- _Task goal_: Could you carry on the notebook walkthrough on scoring a resume against a job description, starting right after its last line?

The Jaccard similarity coefficient is calculated next. The Jaccard similarity is a measure of the similarity between two sets, in this case, the sets of tokens in text1 and text2. The code first finds the set of common tokens by taking the intersection of the sets created from text1 and text2. The set() function is used to convert the lists of tokens into sets. The result is stored in the common_tokens variable.

The similarity is then calculated using the formula: similarity = len(common_tokens) / (len(text1) + len(text2) - len(common_tokens)). The length of the common_tokens set represents the number of tokens that are common to both texts. The denominator is the total number of tokens in both texts, subtracted by the number of common tokens to avoid counting them twice. The resulting value represents the Jaccard similarity coefficient.

Finally, the similarity value is returned as the output of the function.

In [14]:

job_description = input("Enter the job description")
resume_file_path =input("Enter the Resume")


Enter the job descriptionfruitseller with communication skills
Enter the ResumeProfessional Resume.pdf


job_description = input("Enter the job description"): This line displays the message "Enter the job description" to the user and waits for input. The user can enter a description of a job, such as the requirements, responsibilities, or qualifications. The inputted value is then stored in the job_description variable.

resume_file_path = input("Enter the Resume"): This line displays the message "Enter the Resume" to the user and waits for input. The user is expected to provide the path to a resume file, which is typically a document in a specific format (e.g., PDF, Word) containing their professional information, skills, and experience. The inputted value, representing the file path, is stored in the resume_file_path variable.

In [15]:
preprocessed_job = preprocess_text(job_description)
print("preprocessed_job ..fetched...")
print("job_description fetched...")
resume_text = extract_text_from_pdf(resume_file_path)
preprocessed_resume = preprocess_text(resume_text)
print("precessing-resume... done...")
skills_pattern = r"(\b[\w\s&]+)\b\s?(?:\b[\w\s&]+?\b\s?){0,3}\b(?:skills|proficient in|expert in|knowledge in)\b"

- _Information supplied_:
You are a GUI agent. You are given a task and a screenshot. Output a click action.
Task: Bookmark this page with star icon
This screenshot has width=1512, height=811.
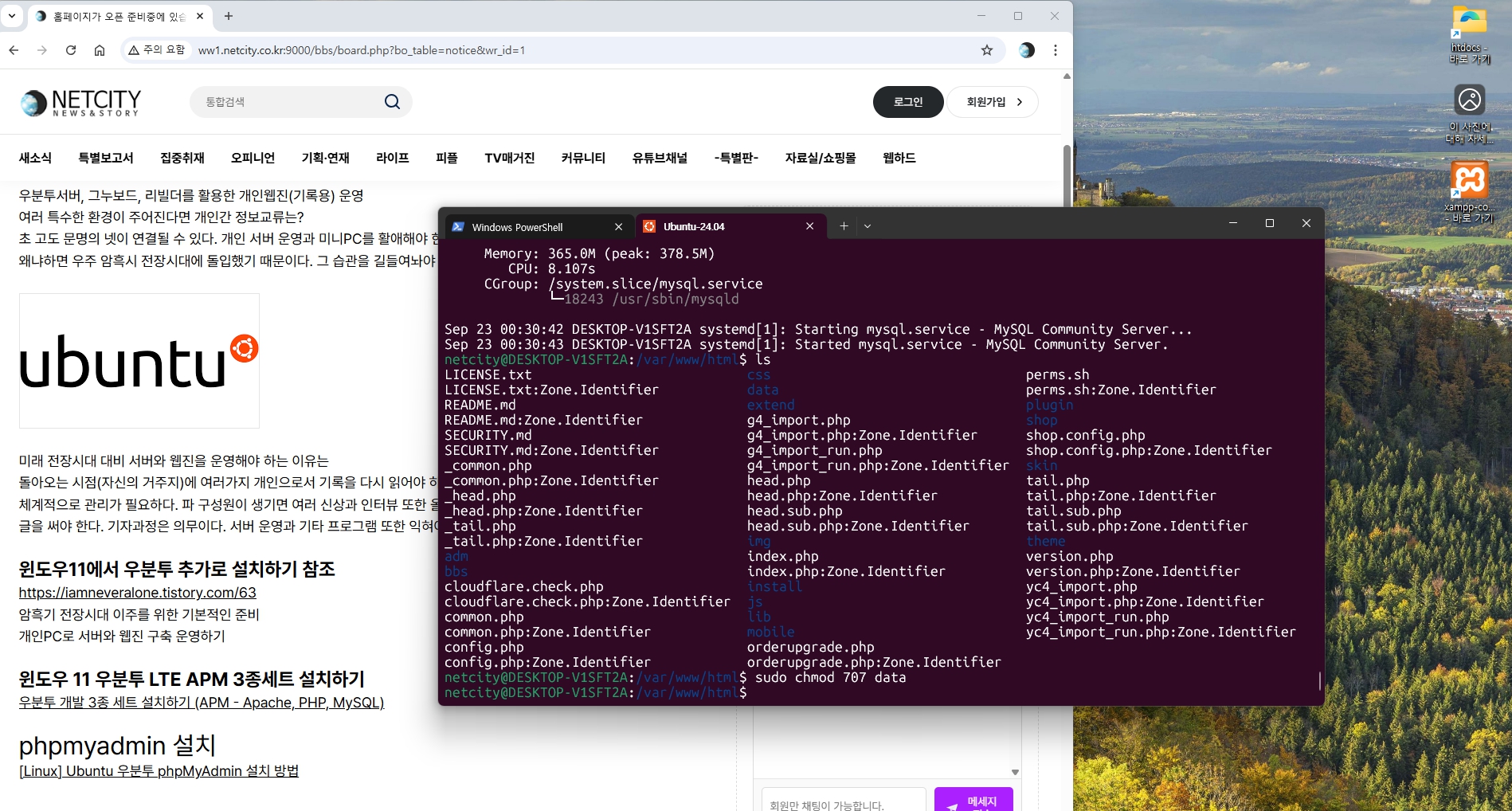point(987,50)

- _In response_:
experience_pattern = r"(\d+)\s?(?:year[s]?)?\s?(?:of)?\s?(?:experience)?"


preprocessed_job ..fetched...
job_description fetched...
precessing-resume... done...


preprocessed_job = preprocess_text(job_description): The preprocess_text function is called, passing the job_description variable as the input. This function preprocesses the text by tokenizing it, converting it to lowercase, removing stopwords, and lemmatizing the tokens. The preprocessed result is stored in the preprocessed_job variable.

print("preprocessed_job ..fetched..."): This line simply prints the message "preprocessed_job ..fetched..." to the console, indicating that the preprocessed job description has been obtained.

print("job_description fetched..."): This line prints the message "job_description fetched..." to the console, indicating that the original job description input has been obtained.

resume_text = extract_text_from_pdf(resume_file_path): The extract_text_from_pdf function is called, passing the resume_file_path variable as the input. This function reads the content of the PDF file located at the specified path and extracts the text from it. The extracted text is stored in the resume_text variable.

preprocessed_resume = preprocess_text(resume_text): The preprocess_text function is called, passing the resume_text variable as the input. This function preprocesses the resume text in a similar way to the job description, by tokenizing, lowercasing, removing stopwords, and lemmatizing the tokens. The preprocessed result is stored in the preprocessed_resume variable.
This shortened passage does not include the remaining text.